■ **TASK PROMPT**: Count the lines in the entries below that contain the word "width", with case counting, and reply with only that number.

■ **DATA SHOWN**:
* * *

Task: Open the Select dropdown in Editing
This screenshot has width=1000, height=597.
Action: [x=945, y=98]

* * *

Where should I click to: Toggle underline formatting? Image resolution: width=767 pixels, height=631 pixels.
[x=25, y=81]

* * *

■ **ANSWER FOR THE TASK**: 2